О булгаковском бессмертии

(Дневниковая заметка 15 мая 2015 г.)

Заумное, но банальное рассуждение

Идея бессмертия благодаря творчеству, как она выражена в романе М.А. Булгакова «Жизнь господина де Мольера», когда-то очень воодушевляла меня. Я и теперь люблю ее, но иначе ее понимаю.

«Когда-то» — это было, когда я была девочкой, которая училась и любила учиться. А любовь к учебе – из моего опыта, по крайней мере – означает некритическое отношение к тому, чему учат, потому что желаешь жадно собирать знания.

В то время я впервые прочла диалог автора с акушеркой о будущем новорожденного младенца. Мысль о бессмертии творца понравилась мне как простой по существу (хотя тяжело дающийся) способ победы над разрушением, а еще больше – как способ установления связи между современностью и многими поколениями людей прошлого, которые словно перешли в эту современность. Они словно бы сообщают тебе свою силу. Это как смотреть с высоты на простор и восхищаться мыслью о том, что мир больше, чем казалось без этого взгляда.

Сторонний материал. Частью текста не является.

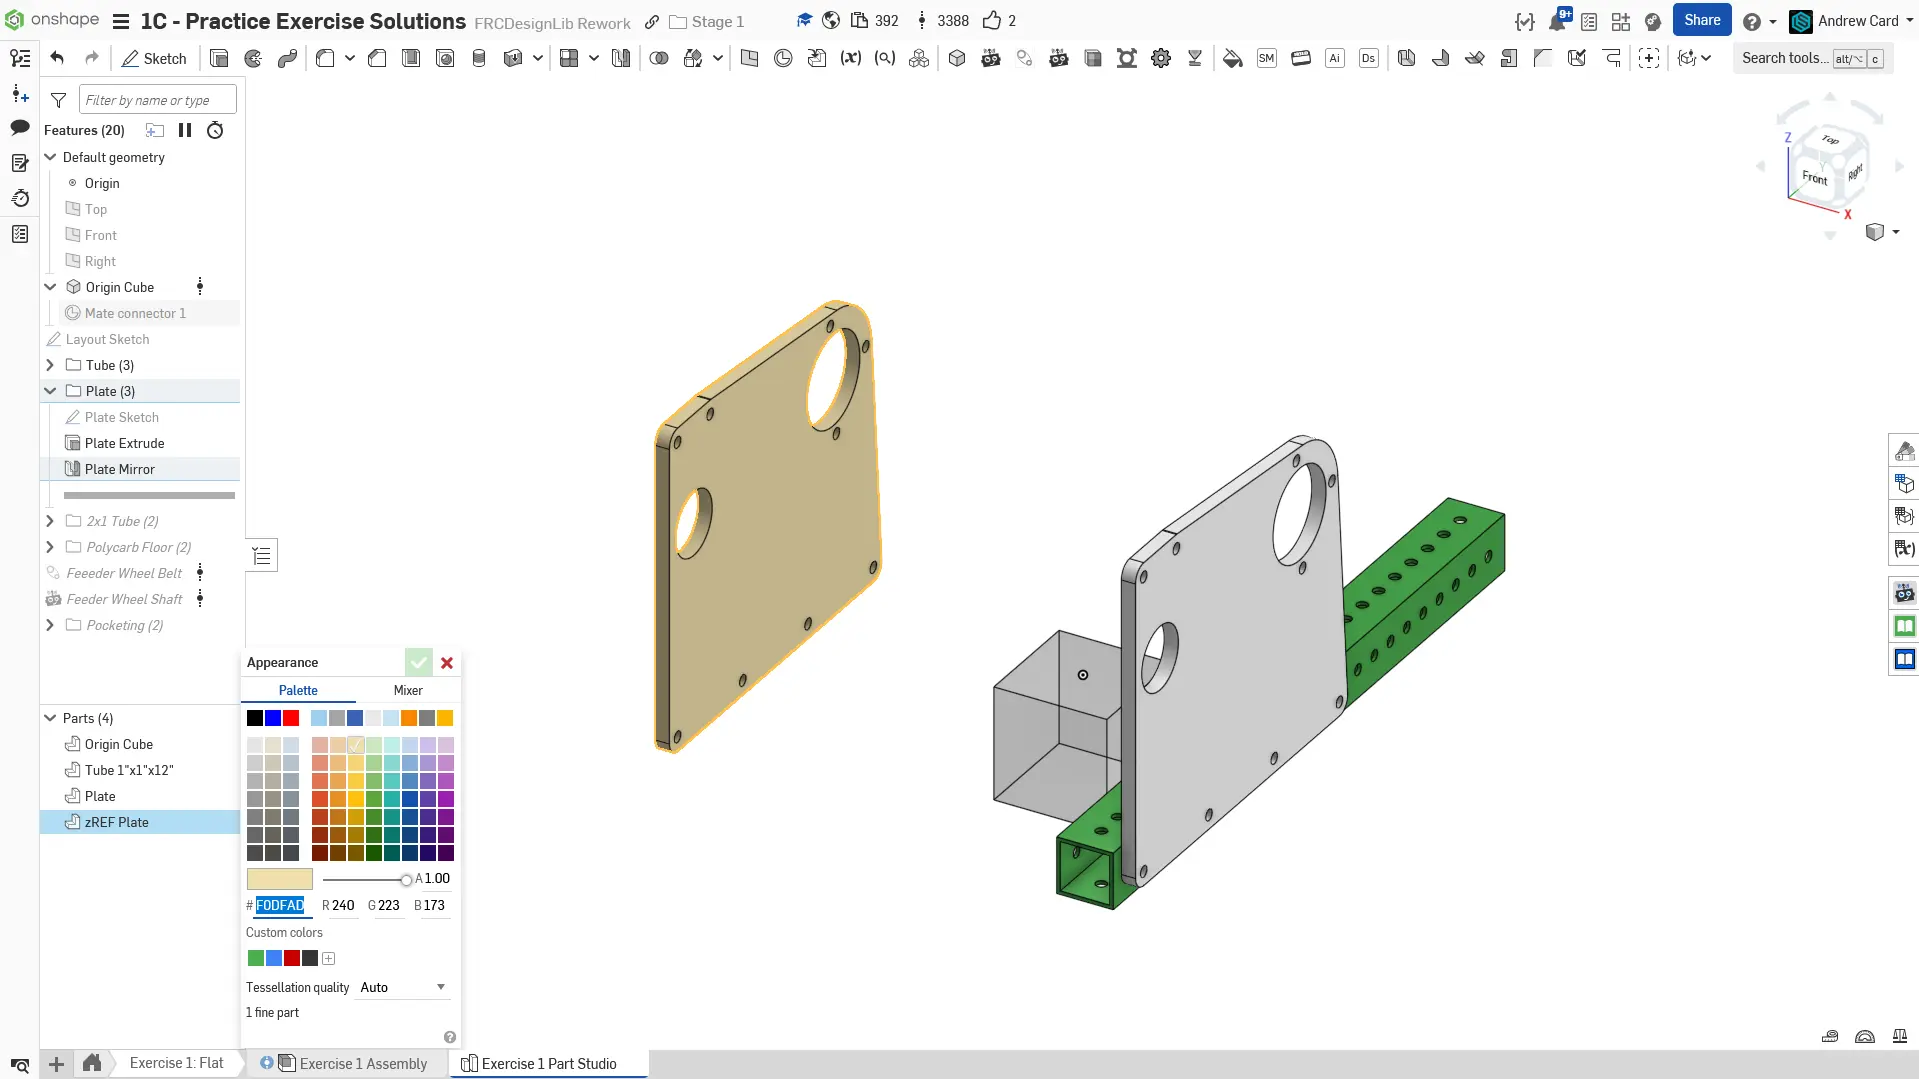Pause feature regeneration with the pause icon
Viewport: 1919px width, 1079px height.
pyautogui.click(x=185, y=130)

Это как думать о реке времени не только то, что она всегда меняется, но и то, что она – дорога кораблей.

Но я стала становиться старше, испытала, как могущественны перемены… В особенности убедилась в том, что твою жизнь могут больше одного раза перевернуть без твоего личного участия и даже вопреки твоим стараниям, каковы бы они ни были. И рано или поздно – наверное, все-таки поздно – я стала учиться мыслить критически. Тогда к этой идее я тоже придралась.

В «Жизни господина де Мольера» высказана идея бессмертия творца, поэта — Мольера, — которое как подлинное противопоставлено претензиям на бессмертие политика, Людовика XIV. То есть бессмертен Мольер, а король Людовик, как вы помните, «считал бессмертным себя, но в этом, я полагаю, ошибался. Он был смертен, как и все, а следовательно — слеп» (c). А в «Мастере и Маргарите» у Иешуа и Пилата бессмертие уже на двоих – потому что они никогда не расстаются. Всегда должны поминать одного и тотчас же другого. Более того, у политика-Пилата «свое» бессмертие, и оно – пугающее. Это наказание. (Но от этого наказания он в конце романа стал свободен, и, наверное, его бессмертие перестало быть для него тягостным после того, как на лунной дорожке он воссоединился со своим неузнанным другом).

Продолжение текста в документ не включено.